▼
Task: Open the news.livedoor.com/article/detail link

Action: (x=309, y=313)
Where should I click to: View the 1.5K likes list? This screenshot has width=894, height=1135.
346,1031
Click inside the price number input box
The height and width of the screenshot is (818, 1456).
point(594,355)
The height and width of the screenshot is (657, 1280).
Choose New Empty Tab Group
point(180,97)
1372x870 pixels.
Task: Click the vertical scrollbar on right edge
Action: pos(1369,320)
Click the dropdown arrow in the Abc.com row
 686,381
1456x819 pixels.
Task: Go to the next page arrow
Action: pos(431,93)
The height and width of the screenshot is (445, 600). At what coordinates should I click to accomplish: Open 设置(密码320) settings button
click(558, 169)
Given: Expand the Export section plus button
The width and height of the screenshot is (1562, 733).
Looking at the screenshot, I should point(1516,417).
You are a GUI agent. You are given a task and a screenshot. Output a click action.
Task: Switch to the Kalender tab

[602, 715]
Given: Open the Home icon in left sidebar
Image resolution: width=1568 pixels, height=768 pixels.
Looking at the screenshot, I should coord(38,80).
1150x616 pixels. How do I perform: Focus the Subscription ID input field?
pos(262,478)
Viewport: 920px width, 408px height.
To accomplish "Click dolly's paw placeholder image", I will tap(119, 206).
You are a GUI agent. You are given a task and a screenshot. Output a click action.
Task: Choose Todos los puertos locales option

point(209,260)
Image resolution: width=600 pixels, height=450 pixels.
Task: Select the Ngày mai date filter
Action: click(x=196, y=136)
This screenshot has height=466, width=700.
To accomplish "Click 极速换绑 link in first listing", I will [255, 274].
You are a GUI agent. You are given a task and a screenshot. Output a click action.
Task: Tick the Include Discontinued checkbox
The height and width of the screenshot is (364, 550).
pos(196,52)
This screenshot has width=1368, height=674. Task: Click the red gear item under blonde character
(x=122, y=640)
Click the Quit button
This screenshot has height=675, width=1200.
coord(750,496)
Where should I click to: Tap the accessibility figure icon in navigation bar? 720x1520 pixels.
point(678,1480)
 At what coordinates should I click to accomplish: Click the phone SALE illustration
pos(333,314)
▲
Down to the last line, give the records again exactly.

• **Response**
Task: Open the news.livedoor.com/article/detail link

Action: (x=309, y=313)
Where should I click to: View the 1.5K likes list? This screenshot has width=894, height=1135.
346,1031
Click inside the price number input box
The height and width of the screenshot is (818, 1456).
point(594,355)
The height and width of the screenshot is (657, 1280).
Choose New Empty Tab Group
point(180,97)
1372x870 pixels.
Task: Click the vertical scrollbar on right edge
Action: pos(1369,320)
Click the dropdown arrow in the Abc.com row
 686,381
1456x819 pixels.
Task: Go to the next page arrow
Action: pos(431,93)
The height and width of the screenshot is (445, 600). At what coordinates should I click to accomplish: Open 设置(密码320) settings button
click(558, 169)
Given: Expand the Export section plus button
The width and height of the screenshot is (1562, 733).
Looking at the screenshot, I should point(1516,417).
You are a GUI agent. You are given a task and a screenshot. Output a click action.
Task: Switch to the Kalender tab

[602, 715]
Given: Open the Home icon in left sidebar
Image resolution: width=1568 pixels, height=768 pixels.
Looking at the screenshot, I should coord(38,80).
1150x616 pixels. How do I perform: Focus the Subscription ID input field?
pos(262,478)
Viewport: 920px width, 408px height.
To accomplish "Click dolly's paw placeholder image", I will tap(119, 206).
You are a GUI agent. You are given a task and a screenshot. Output a click action.
Task: Choose Todos los puertos locales option

point(209,260)
Image resolution: width=600 pixels, height=450 pixels.
Task: Select the Ngày mai date filter
Action: click(x=196, y=136)
This screenshot has height=466, width=700.
To accomplish "Click 极速换绑 link in first listing", I will [255, 274].
You are a GUI agent. You are given a task and a screenshot. Output a click action.
Task: Tick the Include Discontinued checkbox
The height and width of the screenshot is (364, 550).
pos(196,52)
This screenshot has width=1368, height=674. Task: Click the red gear item under blonde character
(x=122, y=640)
Click the Quit button
This screenshot has height=675, width=1200.
coord(750,496)
Where should I click to: Tap the accessibility figure icon in navigation bar? 720x1520 pixels.
point(678,1480)
 At what coordinates should I click to accomplish: Click the phone SALE illustration
pos(333,314)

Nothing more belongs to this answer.